7月上旬、市内の同法人の畑で、サイトを使って訪れた首都圏の大学生3人が、地域の新たな特産白大豆枝豆「デカンショ豆」の収穫に汗を流した。「和気あいあいで、すごく楽しい」と早稲田大3年の大芦さくらさん(21)=栃木県。立教大4年の石井日奈子さん(22)=東京都=は「地域の人と交流できて満足。京都や大阪を観光して帰りたい」と笑みを浮かべた。
同法人は市内の農地約10ヘクタールで、地元特産の丹波黒の枝豆やデカンショ豆、山の芋などを栽培し、加工品も手がける。スタッフは3人いるが、夏から秋は収穫などのため、アルバイトを雇用してきた。
■農家にもメリット
同法人社長の大坂宇津実さん(29)は神戸大時代、農業サークルで市内の農業を手伝った経験から5年前、丹波篠山に移住して就農。繁忙期は、知人を介してアルバイトを見つけてきた。
だが、同サイトを知り、簡単に人を集められる上、「ワイワイ楽しめる農業にしたい」と始めた当時のイメージを実現できると、受け入れ先として登録。今年5月から、主に2泊3日で、1回に2~3人ずつ、20代を中心に約20人を受け入れてきた。

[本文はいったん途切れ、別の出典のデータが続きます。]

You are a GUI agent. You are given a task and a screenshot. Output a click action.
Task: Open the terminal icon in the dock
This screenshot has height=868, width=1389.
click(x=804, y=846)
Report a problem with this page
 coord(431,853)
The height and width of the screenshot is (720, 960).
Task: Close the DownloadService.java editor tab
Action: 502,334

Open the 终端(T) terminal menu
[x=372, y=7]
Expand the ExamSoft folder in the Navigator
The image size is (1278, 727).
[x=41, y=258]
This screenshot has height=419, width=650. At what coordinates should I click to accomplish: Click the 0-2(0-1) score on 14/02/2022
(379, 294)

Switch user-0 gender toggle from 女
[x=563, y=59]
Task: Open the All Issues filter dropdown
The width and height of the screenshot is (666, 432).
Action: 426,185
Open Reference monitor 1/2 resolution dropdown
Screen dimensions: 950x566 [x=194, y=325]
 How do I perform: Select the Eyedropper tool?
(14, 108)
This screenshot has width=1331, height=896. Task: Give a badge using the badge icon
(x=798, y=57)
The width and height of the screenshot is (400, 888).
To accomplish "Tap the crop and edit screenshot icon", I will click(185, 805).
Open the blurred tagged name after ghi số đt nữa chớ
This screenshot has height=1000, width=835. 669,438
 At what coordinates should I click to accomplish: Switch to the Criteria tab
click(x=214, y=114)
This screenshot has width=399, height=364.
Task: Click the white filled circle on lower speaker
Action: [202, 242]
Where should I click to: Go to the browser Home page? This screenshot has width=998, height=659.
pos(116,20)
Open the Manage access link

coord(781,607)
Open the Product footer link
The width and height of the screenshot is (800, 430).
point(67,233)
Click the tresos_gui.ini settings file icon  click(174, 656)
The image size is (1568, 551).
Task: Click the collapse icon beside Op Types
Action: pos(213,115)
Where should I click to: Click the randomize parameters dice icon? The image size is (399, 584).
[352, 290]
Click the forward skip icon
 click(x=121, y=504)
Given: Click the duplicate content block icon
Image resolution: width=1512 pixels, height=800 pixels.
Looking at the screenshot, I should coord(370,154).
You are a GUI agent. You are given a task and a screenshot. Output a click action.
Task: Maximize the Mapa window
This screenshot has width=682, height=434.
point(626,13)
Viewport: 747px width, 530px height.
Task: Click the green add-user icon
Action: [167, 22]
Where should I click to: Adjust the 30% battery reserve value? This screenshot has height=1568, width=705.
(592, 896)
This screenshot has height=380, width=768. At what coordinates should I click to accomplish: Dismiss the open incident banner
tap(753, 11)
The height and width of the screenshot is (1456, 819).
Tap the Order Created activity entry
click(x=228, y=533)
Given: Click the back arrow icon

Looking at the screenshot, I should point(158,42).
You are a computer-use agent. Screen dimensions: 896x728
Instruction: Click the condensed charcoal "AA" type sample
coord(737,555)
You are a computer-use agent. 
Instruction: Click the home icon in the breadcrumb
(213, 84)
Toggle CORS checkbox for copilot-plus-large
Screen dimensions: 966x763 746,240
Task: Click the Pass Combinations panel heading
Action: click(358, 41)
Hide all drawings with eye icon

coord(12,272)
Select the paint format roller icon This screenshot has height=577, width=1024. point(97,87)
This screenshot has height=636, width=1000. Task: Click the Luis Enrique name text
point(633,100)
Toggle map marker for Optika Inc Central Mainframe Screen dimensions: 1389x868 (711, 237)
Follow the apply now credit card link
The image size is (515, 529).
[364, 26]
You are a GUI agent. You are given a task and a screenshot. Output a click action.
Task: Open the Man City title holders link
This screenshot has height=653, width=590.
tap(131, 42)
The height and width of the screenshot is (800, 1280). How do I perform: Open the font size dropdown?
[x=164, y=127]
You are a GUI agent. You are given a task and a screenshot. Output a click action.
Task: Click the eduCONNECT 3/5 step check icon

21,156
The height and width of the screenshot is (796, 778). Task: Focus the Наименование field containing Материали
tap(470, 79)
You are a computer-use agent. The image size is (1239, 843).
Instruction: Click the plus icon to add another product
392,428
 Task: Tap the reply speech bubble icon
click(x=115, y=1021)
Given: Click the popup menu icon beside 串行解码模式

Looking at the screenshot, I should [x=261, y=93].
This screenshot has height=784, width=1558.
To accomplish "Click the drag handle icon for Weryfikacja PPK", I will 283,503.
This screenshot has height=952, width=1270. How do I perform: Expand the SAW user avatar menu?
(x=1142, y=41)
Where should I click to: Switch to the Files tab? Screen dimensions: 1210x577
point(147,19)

宿泊先には、従業員寮として使う古民家を無償提供。利用者らの作業時間は1日数時間で、昼食として収穫物を調理したり、バーベキューを楽しんだりしてきた。今後、丹波黒大豆の枝豆の収穫で忙しい10月には、15人が2週間から1カ月間滞在する予定という。
おてつたびによると、同サイトを使う県内農業者は、アグリストリートのほか、淡路島の農業法人が9月に利用予定という。おてつたびの広報担当園田稚彩さん(27)は「農業は担い手不足が課題だが、興味がある人の最初の一歩にもなれれば、うれしい」と話している。